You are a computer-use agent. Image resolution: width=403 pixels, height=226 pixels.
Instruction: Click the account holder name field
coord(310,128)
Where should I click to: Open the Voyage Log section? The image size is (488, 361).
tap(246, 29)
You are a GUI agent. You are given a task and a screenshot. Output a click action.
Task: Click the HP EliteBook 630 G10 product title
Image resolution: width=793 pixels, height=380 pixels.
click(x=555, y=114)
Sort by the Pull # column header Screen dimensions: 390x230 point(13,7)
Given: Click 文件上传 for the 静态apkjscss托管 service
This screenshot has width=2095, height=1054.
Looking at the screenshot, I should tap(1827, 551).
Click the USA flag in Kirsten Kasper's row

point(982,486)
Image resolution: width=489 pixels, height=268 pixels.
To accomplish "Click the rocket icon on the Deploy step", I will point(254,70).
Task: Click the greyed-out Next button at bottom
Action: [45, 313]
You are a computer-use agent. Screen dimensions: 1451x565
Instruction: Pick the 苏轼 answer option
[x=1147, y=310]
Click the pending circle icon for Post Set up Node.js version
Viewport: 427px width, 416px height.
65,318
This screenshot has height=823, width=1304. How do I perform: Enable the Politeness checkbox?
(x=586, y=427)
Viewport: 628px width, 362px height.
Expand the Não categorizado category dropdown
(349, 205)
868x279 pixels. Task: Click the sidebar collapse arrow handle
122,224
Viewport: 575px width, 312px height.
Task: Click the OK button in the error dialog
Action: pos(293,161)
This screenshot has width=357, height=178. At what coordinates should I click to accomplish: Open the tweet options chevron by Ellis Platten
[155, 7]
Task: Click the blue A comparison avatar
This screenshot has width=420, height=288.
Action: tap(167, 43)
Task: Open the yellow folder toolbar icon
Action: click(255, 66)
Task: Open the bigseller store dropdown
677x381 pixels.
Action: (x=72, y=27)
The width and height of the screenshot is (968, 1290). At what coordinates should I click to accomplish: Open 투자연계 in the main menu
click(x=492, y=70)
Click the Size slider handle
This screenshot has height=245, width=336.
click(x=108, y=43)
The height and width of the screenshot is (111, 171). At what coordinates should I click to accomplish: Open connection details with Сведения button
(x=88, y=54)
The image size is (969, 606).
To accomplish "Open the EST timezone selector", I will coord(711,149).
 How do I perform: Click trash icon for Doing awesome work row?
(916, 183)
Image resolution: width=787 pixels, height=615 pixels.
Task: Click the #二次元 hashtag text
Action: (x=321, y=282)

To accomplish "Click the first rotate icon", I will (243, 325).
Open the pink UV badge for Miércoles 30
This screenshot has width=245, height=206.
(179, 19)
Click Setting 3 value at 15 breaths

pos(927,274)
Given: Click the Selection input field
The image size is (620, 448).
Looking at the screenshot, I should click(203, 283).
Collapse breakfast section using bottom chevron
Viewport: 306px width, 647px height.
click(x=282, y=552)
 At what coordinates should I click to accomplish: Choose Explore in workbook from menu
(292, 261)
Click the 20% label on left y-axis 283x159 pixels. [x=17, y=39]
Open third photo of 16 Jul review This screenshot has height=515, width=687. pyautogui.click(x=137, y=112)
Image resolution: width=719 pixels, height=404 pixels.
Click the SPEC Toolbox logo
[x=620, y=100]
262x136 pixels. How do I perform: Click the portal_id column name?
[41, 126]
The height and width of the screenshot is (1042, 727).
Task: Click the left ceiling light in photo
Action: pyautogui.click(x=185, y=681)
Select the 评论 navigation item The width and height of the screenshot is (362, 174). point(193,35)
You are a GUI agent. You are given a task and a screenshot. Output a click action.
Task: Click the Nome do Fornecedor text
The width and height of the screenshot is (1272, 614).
· · ·
**GOAL:** Swap "Instruction" for "Command" wherever it appears in the rows above, and reproduce all of the rows with nothing else altered.

**TASK OUTPUT:**
You are a computer-use agent. Image resolution: width=403 pixels, height=226 pixels.
Command: Click the account holder name field
coord(310,128)
Where should I click to: Open the Voyage Log section? The image size is (488, 361).
tap(246, 29)
You are a GUI agent. You are given a task and a screenshot. Output a click action.
Task: Click the HP EliteBook 630 G10 product title
Image resolution: width=793 pixels, height=380 pixels.
click(x=555, y=114)
Sort by the Pull # column header Screen dimensions: 390x230 point(13,7)
Given: Click 文件上传 for the 静态apkjscss托管 service
This screenshot has width=2095, height=1054.
Looking at the screenshot, I should tap(1827, 551).
Click the USA flag in Kirsten Kasper's row

point(982,486)
Image resolution: width=489 pixels, height=268 pixels.
To accomplish "Click the rocket icon on the Deploy step", I will point(254,70).
Task: Click the greyed-out Next button at bottom
Action: [45, 313]
You are a computer-use agent. Screen dimensions: 1451x565
Command: Pick the 苏轼 answer option
[x=1147, y=310]
Click the pending circle icon for Post Set up Node.js version
Viewport: 427px width, 416px height.
65,318
This screenshot has height=823, width=1304. How do I perform: Enable the Politeness checkbox?
(x=586, y=427)
Viewport: 628px width, 362px height.
Expand the Não categorizado category dropdown
(349, 205)
868x279 pixels. Task: Click the sidebar collapse arrow handle
122,224
Viewport: 575px width, 312px height.
Task: Click the OK button in the error dialog
Action: pos(293,161)
This screenshot has width=357, height=178. At what coordinates should I click to accomplish: Open the tweet options chevron by Ellis Platten
[155, 7]
Task: Click the blue A comparison avatar
This screenshot has width=420, height=288.
Action: tap(167, 43)
Task: Open the yellow folder toolbar icon
Action: click(255, 66)
Task: Open the bigseller store dropdown
677x381 pixels.
Action: (x=72, y=27)
The width and height of the screenshot is (968, 1290). At what coordinates should I click to accomplish: Open 투자연계 in the main menu
click(x=492, y=70)
Click the Size slider handle
This screenshot has height=245, width=336.
click(x=108, y=43)
The height and width of the screenshot is (111, 171). At what coordinates should I click to accomplish: Open connection details with Сведения button
(x=88, y=54)
The image size is (969, 606).
To accomplish "Open the EST timezone selector", I will coord(711,149).
 How do I perform: Click trash icon for Doing awesome work row?
(916, 183)
Image resolution: width=787 pixels, height=615 pixels.
Task: Click the #二次元 hashtag text
Action: (x=321, y=282)

To accomplish "Click the first rotate icon", I will (243, 325).
Open the pink UV badge for Miércoles 30
This screenshot has width=245, height=206.
(179, 19)
Click Setting 3 value at 15 breaths

pos(927,274)
Given: Click the Selection input field
The image size is (620, 448).
Looking at the screenshot, I should click(203, 283).
Collapse breakfast section using bottom chevron
Viewport: 306px width, 647px height.
click(x=282, y=552)
 At what coordinates should I click to accomplish: Choose Explore in workbook from menu
(292, 261)
Click the 20% label on left y-axis 283x159 pixels. [x=17, y=39]
Open third photo of 16 Jul review This screenshot has height=515, width=687. pyautogui.click(x=137, y=112)
Image resolution: width=719 pixels, height=404 pixels.
Click the SPEC Toolbox logo
[x=620, y=100]
262x136 pixels. How do I perform: Click the portal_id column name?
[41, 126]
The height and width of the screenshot is (1042, 727).
Task: Click the left ceiling light in photo
Action: pyautogui.click(x=185, y=681)
Select the 评论 navigation item The width and height of the screenshot is (362, 174). point(193,35)
You are a GUI agent. You are given a task and a screenshot. Output a click action.
Task: Click the Nome do Fornecedor text
The width and height of the screenshot is (1272, 614).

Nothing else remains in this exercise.